I use DTPro to download RSS feeds from Instapaper, Twitter, and Tumblr. For Twitter and Instapaper, DTPro only seems to download a bookmark and not a complete HTML file. I’d really like to archive as much as possible from the RSS feed (HTML, images, etc) but I’m not sure how to do this or even if it’s possible. I’ve done some searching in the forums but I have not seen anything that addresses this in a way I understand. But I feel pretty confident this has been answered previously.

Can anyone point me in the right direction?

korm · April 2, 2013, 3:04pm

I find the simplest thing is to have one or all of these icons in your tool bar, and click the one you want to use:

“Save as HTML”, “Save as Web Archive”, “Save as PDF”, or “Save as Rich Text” (the icon says “Note”, it means “rich text” – RTF).

The buttons cause a new document created in the parent group of the group where the source document is found, so there’s a bit of fumbling around involved in locating the new document. Sort of buggy, that part, but at least the document creation aspect does what you want.

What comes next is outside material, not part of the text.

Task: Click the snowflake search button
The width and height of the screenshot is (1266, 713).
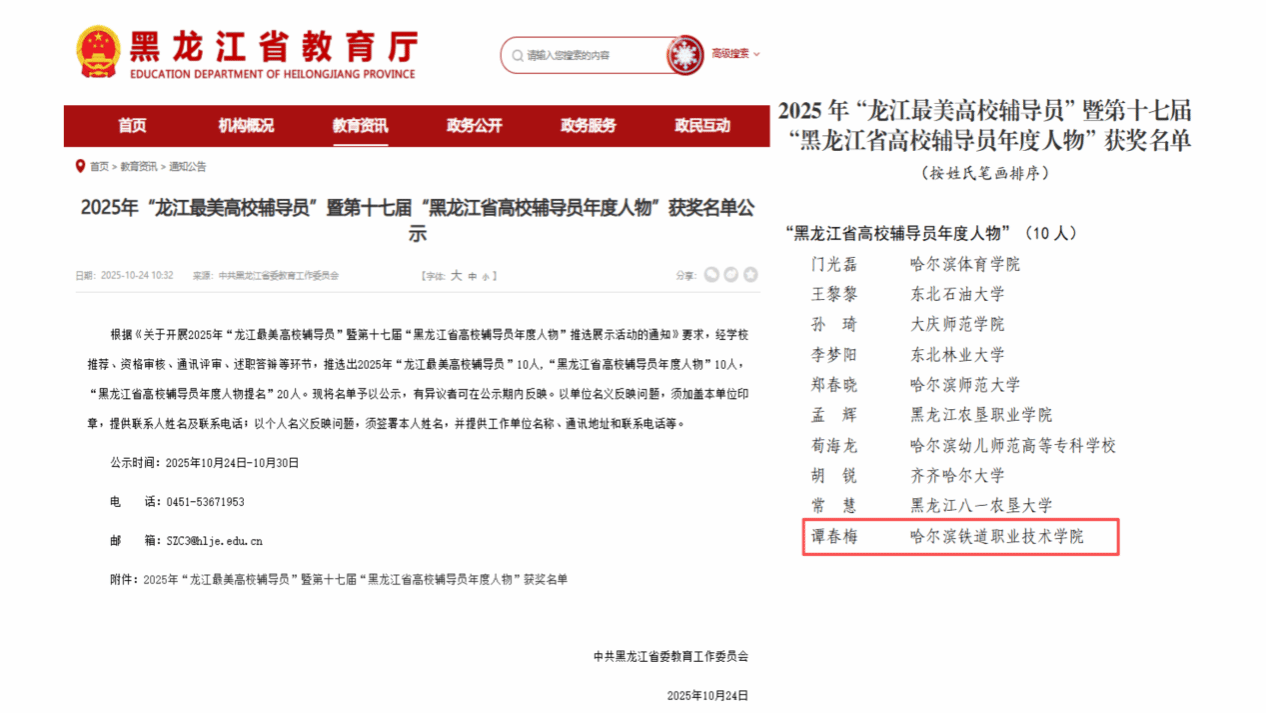Action: click(685, 54)
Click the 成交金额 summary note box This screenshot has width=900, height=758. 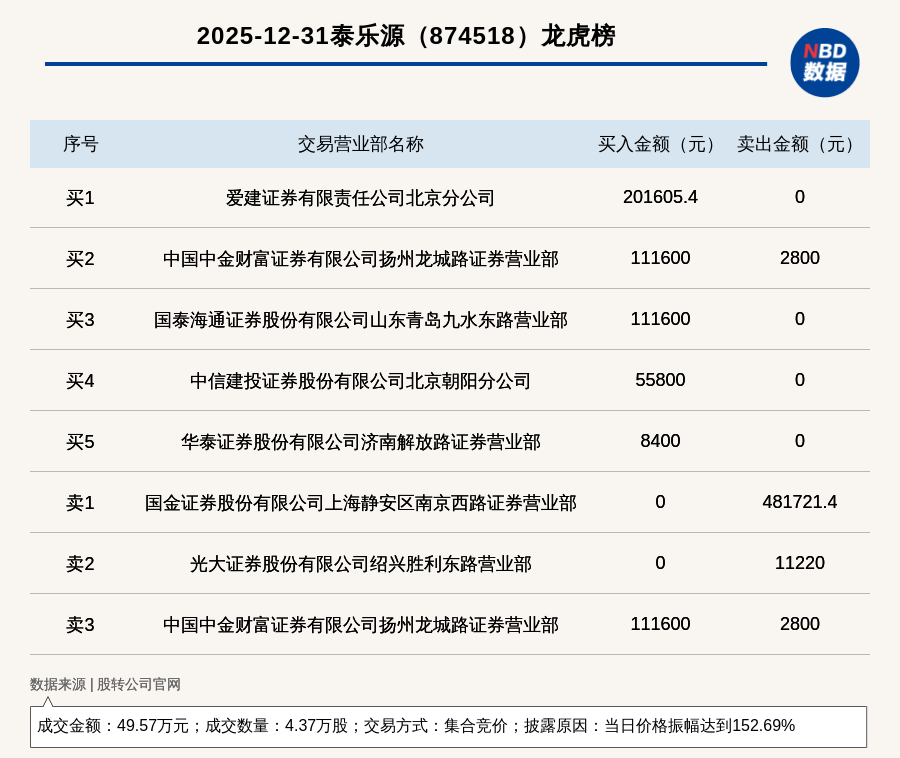(x=448, y=726)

wtagg · April 2, 2013, 3:16pm

Thanks, Korm. That’s a great tip, easy to understand and will help me in other ways.

But I was hoping to find some approach that would do this automatically. What happens now when I open the database, e.g., “Social Media Archive”, is that DTPro will download the RSS feed without any further intervention from me. So far, so good. But, for reasons I can’t figure out, the download will result in a bookmark for some services (Twitter, Instapaper) and a HTML file for others (Tumblr). Ideally, I’d like to arrange this so that I could choose which type of file results from the download: plain text for Twitter, PDF for Instapaper, and HTML for Pinboard and Tumblr.

Any ideas on how I could configure this? Not sure if DTPro can do this without any scripting.

korm · April 2, 2013, 3:42pm

AFAIK, the format for the feed (bookmark, vs. HTML) is controlled by the feed provider and not DEVONthink.

I don’t completely understand the requirement, but a script seems necessary.

wtagg · April 2, 2013, 3:53pm

Thanks, Korm. That’s what I suspected.

Here’s an example of what I would like to happen:

Open database
RSS feed from feed provider (Pinboard) requested and downloaded as “bookmark” file
URL in bookmark file used to prompt download/generation of HTML.
Once HTML file has been downloaded/generated and save in the same folder as the bookmark file, the bookmark file is deleted, leaving the HTML file in its place.

I’m not sure that my assumptions about what needs to be downloaded or deleted are necessary but I hope the outcome is clear. If this kind of operation were possible to automate, I would like to extend it a bit further to specify the types of files that could be generated from the bookmark URL. For example, it might be useful to have a RSS feed archived as a series of PDFs. It might also be useful to have a RSS feed that contains URLs to images archive the image files instead.

Does this make sense? I’m interested enough in solving this problem to learn about what it would take to do so. But, I’m just not sure what steps I should take first. I’ve spent a small amount of time learning Ruby and have dabbled in Applescript but, at this point, I couldn’t write anything from scratch. If writing a small script is the answer, I would love to know how to start. Maybe this post belongs in another DT forum?